Open jolespin opened 2 years ago
Also, one more edit I've found:
--links LINKS Path to a link table generated with bamlinks.py. If suuplied paired reads will be used to refine bins (Recommended)
Should be binlinks.py for the script (and the typo)
Thank you, thats a very good comment. Our institute is also stingy with the home folder, thus I have a symlink for the ete folder. But you are right, this would make the installation easier.
I will have to look up how to provide a different folder for ete but I think I saw that option somewhere. Then it should be pretty easy to just distribute this database.
It's really easy, what I usually do is this:
DATABASE_TAXA="/usr/local/scratch/CORE/jespinoz/db/ncbi_taxonomy/v2021.08.03/taxa.sqlite"
...
parser.add_argument("-t","--database_taxa", type=str, required=False, default=DATABASE_TAXA, help = "taxa.sqlite [Default: {}]".format(DATABASE_TAXA))
...
ncbi = NCBITaxa(dbfile=opts.database_taxa)
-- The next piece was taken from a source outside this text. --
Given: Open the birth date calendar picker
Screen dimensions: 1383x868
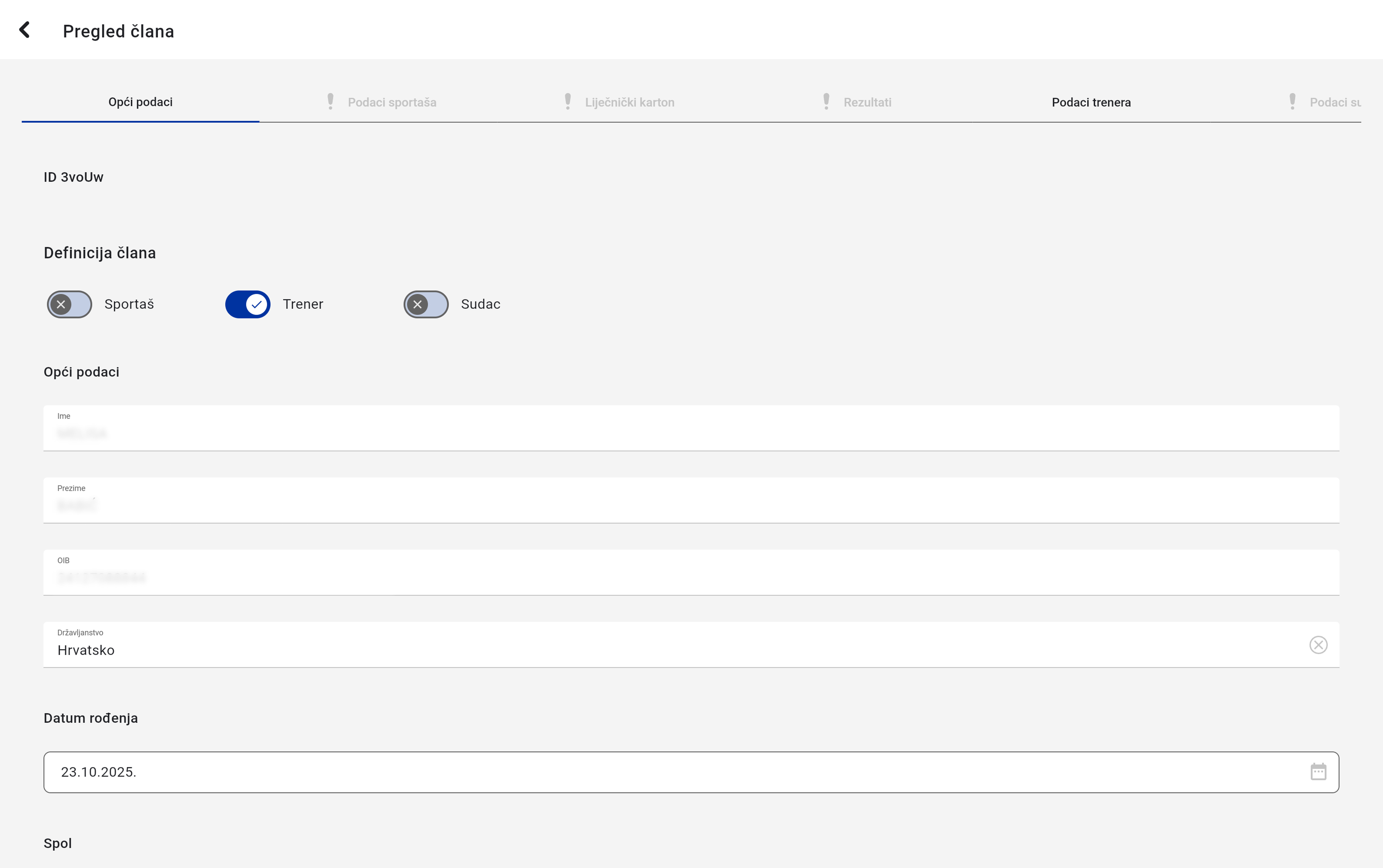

It will also make everything more consistent too b/c if you run it a ear from now then it might download a different taxadb.
In the same vein, it might be useful to provide a --taxa_sqlite option or something for the ncbi_update submodule:
but make the default the taxadump.tar.gz
file (the prospective one in the update eukcc database)
Looking forward to integrating this into an essential pipeline at JCVI but this part is a limiting factor.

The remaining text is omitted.